Не верю, что можно с холодным сердцем воспринимать эту повесть — о юных «не целованных» лейтенантах, прямо со школьной скамьи шагнувших в смертную круговерть; о мальчиках, которые из всего, что ждало их в жизни, сделали только одно: спасли Родину. Слава Богу, «Навеки — девятнадцатилетних» по справедливости отметили Государственной премией СССР…
* * *
Прежде всего, он был Человеком Чести. Чести офицерской: ветеран Великой Отечественной, который кровью заплатил за нашу Победу. Чести писательской: литература всегда была для него святыней, тем храмом, куда может войти только автор, достойный обращения к своим соотечественникам и к потомкам. А ещё был Человеком Чести как общественный деятель. В самом деле: труднейшей перестроечной порой возглавил редакцию журнала «Знамя», чья обложка цвета родного шинельного сукна, — и страна узнала выдающегося редактора, хотя руководящего опыта прежде не имел и вообще до того никогда, как шутил сам, «не ходил на службу». Да, многое свершил, чтобы, наконец-то увидев его новое детище по-настоящему ярким, свободомыслящим, мы могли на этих страницах прочитать и «Новое назначение» Александра Бека, и записки Елены Ржевской о маршале Жукове, и булгаковское «Собачье сердце», и его же «Роковые яйца», и «Ночевала тучка золотая…» Анатолия Приставкина, и «Верного Руслана» Георгия Владимова, и «запрещённую» поэму Александра Твардовского «По праву памяти»… При этом, мягкий манерами, но твёрдый характером, он был строг и беспощаден по отношению к тому, что, может, и талантливо, но аморально. В общем, для «Знамени» Бакланов стал тем, кем когда-то незабвенный Александр Трифонович — для «Нового мира»… В те годы его гражданский темперамент проявлялся в самые решающие моменты — будь то смелое, вопреки мнению почти всех, выступление на XIX партийной конференции или открытое письмо президенту Ельцину против штурма Грозного и вообще начала чеченской войны. Получив партбилет в 1942-м, когда немцы дошли до стен Сталинграда, отказался называть себя коммунистом в 1991-м, когда штурмовали вильнюсский телецентр. В 1993-м подписал знаменитое «письмо сорока двух», потому что Белый дом во главе с Хасбулатовым делал всё, дабы растоптать те небольшие ростки реформ, которые Ельцин и Гайдар только начали:
— Когда фашисты напали на мою Родину, я пошёл на фронт. А Хасбулатов и компания для меня — те же фашисты. Так что в октябре девяносто третьего просто снова пошёл на фронт и об этом не жалею…

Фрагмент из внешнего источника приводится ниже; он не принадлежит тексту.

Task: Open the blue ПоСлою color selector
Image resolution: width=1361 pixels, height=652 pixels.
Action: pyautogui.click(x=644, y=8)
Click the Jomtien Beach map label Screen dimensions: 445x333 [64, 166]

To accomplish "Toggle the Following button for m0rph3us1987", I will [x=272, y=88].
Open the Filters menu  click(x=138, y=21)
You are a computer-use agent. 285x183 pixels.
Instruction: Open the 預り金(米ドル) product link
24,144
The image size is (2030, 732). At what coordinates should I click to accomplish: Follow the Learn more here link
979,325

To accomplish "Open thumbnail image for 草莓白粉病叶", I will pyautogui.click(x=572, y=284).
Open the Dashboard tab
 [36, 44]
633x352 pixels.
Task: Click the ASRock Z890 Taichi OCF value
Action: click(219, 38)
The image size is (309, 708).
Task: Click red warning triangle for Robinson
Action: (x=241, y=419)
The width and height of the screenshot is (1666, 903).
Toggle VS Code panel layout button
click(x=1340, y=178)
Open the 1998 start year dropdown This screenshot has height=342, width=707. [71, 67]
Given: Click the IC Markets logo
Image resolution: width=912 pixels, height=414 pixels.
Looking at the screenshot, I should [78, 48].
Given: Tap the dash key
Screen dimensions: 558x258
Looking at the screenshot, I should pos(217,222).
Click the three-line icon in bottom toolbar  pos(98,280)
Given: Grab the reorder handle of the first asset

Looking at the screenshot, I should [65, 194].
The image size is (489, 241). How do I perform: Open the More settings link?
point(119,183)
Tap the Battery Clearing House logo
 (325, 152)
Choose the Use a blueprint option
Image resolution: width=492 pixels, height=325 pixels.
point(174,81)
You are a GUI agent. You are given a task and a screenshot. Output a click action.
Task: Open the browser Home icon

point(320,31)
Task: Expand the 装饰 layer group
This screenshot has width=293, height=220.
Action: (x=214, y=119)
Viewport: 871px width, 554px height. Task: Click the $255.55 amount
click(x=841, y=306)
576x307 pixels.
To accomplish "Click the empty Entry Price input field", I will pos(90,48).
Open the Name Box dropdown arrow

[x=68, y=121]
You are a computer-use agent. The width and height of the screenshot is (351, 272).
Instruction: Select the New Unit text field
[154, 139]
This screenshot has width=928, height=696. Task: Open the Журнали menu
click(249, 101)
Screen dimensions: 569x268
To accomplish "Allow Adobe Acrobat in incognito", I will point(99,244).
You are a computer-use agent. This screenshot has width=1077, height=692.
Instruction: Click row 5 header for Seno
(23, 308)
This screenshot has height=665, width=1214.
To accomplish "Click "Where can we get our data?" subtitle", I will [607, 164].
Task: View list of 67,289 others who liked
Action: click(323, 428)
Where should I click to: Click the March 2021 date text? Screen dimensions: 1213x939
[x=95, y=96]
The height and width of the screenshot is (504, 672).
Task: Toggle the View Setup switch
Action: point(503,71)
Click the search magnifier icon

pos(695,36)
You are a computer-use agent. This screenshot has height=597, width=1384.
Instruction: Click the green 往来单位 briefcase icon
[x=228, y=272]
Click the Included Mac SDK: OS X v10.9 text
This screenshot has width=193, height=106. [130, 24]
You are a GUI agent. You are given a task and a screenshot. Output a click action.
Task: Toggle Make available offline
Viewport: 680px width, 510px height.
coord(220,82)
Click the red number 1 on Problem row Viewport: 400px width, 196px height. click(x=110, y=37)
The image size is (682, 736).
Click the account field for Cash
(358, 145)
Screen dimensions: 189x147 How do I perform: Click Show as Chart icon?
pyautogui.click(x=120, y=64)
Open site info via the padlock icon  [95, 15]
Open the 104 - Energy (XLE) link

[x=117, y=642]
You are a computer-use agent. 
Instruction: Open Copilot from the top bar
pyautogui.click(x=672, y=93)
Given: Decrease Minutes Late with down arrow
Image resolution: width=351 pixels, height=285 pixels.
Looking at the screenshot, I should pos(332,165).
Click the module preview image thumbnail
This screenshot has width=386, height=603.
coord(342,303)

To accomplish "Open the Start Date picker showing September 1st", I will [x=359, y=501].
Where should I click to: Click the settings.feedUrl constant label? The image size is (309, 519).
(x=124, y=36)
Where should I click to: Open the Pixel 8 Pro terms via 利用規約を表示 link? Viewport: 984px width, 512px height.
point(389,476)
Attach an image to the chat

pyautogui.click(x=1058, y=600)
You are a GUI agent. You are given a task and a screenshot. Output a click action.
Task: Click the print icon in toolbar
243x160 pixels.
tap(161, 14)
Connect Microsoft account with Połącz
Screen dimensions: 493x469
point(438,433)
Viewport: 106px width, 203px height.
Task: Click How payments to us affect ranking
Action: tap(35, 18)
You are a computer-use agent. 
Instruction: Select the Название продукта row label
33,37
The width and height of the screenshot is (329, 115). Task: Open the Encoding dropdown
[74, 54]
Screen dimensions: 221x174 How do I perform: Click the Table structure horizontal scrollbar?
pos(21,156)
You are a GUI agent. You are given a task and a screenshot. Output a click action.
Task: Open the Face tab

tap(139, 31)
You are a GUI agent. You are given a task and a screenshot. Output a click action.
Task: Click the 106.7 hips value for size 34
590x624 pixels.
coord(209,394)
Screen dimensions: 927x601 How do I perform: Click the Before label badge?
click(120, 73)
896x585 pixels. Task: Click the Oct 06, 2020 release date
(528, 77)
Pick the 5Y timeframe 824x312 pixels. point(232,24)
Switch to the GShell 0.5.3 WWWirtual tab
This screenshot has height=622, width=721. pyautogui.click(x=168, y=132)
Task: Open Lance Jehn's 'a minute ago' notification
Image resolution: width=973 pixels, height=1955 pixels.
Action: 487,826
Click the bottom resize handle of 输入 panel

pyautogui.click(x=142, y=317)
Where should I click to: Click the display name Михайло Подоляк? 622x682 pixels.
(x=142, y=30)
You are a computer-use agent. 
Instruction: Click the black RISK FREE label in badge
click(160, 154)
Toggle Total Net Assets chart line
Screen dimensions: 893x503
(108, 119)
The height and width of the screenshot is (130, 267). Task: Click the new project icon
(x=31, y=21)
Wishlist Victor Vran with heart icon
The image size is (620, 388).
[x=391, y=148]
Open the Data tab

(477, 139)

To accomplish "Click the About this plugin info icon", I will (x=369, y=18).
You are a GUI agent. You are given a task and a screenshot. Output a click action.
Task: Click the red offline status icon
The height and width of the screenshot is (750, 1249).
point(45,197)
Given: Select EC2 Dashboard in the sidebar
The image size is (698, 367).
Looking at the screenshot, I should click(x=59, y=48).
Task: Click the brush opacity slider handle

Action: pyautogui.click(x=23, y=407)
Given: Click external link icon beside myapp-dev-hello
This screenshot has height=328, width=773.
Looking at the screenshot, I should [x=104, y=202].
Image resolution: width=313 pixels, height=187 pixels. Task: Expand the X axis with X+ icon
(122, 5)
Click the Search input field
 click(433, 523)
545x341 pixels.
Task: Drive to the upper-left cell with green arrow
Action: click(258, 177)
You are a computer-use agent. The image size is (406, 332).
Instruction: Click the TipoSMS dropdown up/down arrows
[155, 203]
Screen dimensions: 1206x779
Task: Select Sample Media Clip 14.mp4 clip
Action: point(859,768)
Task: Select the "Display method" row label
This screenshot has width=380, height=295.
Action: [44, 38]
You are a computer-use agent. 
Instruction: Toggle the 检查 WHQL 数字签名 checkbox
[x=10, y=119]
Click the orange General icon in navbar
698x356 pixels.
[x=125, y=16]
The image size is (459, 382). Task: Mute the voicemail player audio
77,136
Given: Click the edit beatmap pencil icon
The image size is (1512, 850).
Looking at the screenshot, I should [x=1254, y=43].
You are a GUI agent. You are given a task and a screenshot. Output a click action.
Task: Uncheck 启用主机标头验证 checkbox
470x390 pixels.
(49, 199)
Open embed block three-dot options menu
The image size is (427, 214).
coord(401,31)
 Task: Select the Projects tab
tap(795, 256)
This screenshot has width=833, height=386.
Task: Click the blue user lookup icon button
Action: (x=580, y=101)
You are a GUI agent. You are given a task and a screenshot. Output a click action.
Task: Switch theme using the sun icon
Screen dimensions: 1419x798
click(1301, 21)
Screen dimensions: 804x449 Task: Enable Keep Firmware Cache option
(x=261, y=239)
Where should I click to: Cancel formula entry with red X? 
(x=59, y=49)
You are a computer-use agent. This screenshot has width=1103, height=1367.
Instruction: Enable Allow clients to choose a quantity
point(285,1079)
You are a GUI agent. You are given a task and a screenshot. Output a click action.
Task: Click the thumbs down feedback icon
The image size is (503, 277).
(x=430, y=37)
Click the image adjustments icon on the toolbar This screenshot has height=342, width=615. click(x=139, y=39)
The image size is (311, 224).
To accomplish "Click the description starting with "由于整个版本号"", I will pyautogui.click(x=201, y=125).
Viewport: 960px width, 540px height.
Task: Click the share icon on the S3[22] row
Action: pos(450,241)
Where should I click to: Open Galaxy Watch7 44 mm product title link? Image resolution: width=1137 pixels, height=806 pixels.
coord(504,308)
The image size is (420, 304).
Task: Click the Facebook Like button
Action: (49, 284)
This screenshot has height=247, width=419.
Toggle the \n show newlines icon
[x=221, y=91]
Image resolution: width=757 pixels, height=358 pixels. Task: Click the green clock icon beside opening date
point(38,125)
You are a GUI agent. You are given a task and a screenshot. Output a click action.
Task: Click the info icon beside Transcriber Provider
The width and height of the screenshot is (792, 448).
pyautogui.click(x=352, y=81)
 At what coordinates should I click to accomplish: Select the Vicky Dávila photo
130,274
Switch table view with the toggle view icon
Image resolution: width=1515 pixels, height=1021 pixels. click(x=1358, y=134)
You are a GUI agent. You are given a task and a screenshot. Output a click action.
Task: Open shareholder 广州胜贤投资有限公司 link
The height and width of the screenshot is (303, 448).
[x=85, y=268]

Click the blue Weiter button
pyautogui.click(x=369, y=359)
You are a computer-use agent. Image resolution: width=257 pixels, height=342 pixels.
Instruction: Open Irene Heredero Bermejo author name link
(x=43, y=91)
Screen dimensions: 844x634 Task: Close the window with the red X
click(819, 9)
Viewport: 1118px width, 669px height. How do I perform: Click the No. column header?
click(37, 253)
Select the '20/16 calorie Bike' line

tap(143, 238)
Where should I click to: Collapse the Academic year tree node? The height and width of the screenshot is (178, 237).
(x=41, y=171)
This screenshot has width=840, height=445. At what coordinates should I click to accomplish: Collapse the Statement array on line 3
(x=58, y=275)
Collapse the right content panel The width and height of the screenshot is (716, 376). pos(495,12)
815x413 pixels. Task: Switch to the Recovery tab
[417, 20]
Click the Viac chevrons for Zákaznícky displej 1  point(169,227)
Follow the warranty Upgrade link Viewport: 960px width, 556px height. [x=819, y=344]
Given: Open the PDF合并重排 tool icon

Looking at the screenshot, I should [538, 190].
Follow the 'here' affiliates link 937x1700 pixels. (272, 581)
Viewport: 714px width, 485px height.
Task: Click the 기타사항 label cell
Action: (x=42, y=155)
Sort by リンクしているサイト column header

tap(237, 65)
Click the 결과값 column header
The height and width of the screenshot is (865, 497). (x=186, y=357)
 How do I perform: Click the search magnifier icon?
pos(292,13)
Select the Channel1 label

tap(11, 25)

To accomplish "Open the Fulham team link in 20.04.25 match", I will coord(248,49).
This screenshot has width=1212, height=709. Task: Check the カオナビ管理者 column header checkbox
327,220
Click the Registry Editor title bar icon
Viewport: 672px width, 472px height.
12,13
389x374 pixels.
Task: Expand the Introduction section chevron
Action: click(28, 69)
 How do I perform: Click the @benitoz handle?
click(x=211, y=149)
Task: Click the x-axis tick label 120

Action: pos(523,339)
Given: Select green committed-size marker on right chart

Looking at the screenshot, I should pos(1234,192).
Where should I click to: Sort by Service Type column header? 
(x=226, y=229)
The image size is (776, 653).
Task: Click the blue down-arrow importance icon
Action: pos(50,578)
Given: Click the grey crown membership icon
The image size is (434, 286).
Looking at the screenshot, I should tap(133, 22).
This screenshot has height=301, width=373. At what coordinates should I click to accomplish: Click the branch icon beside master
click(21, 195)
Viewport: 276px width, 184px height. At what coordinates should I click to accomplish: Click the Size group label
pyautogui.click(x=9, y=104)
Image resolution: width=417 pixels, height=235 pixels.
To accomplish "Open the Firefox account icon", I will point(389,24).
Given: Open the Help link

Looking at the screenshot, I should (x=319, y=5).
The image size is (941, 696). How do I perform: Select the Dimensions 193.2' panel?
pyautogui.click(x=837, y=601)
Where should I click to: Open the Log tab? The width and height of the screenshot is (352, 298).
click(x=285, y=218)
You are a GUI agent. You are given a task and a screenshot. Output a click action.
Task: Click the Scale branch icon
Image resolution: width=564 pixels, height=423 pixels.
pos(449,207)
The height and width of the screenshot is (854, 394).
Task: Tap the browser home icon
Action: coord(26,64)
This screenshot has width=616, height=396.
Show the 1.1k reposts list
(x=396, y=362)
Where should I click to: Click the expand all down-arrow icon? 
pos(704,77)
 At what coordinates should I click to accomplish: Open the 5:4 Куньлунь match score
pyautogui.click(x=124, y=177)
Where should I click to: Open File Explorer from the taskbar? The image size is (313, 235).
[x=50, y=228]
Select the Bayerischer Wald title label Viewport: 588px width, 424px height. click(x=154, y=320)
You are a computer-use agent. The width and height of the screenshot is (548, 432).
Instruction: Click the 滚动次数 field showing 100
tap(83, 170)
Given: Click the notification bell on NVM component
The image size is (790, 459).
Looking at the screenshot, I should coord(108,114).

Тогда же, благодаря придуманной им программе, которая существовала под разными названиями («Открытое общество», «Культурная инициатива», Фонд Сороса), более двадцати пяти тысяч российских библиотек стали получать литературные журналы, а сами журналы обрели тираж, потому что библиотеки на них подписывались…
Покинув «Знамя», написал роман «И тогда приходят мародёры» — о своём поколении, которое пережило Великую Отечественную, но в силу трудных противоречий нового времени оказалось на пороге войны гражданской… И восемь художественных фильмов нам оставил — особенно хорош «Был месяц май», снятый Марленом Хуциевым. И несколько пьес, среди которых самой сильной оказалась «Пристегните ремни», поставленная Юрием Любимовым в Театре на Таганке.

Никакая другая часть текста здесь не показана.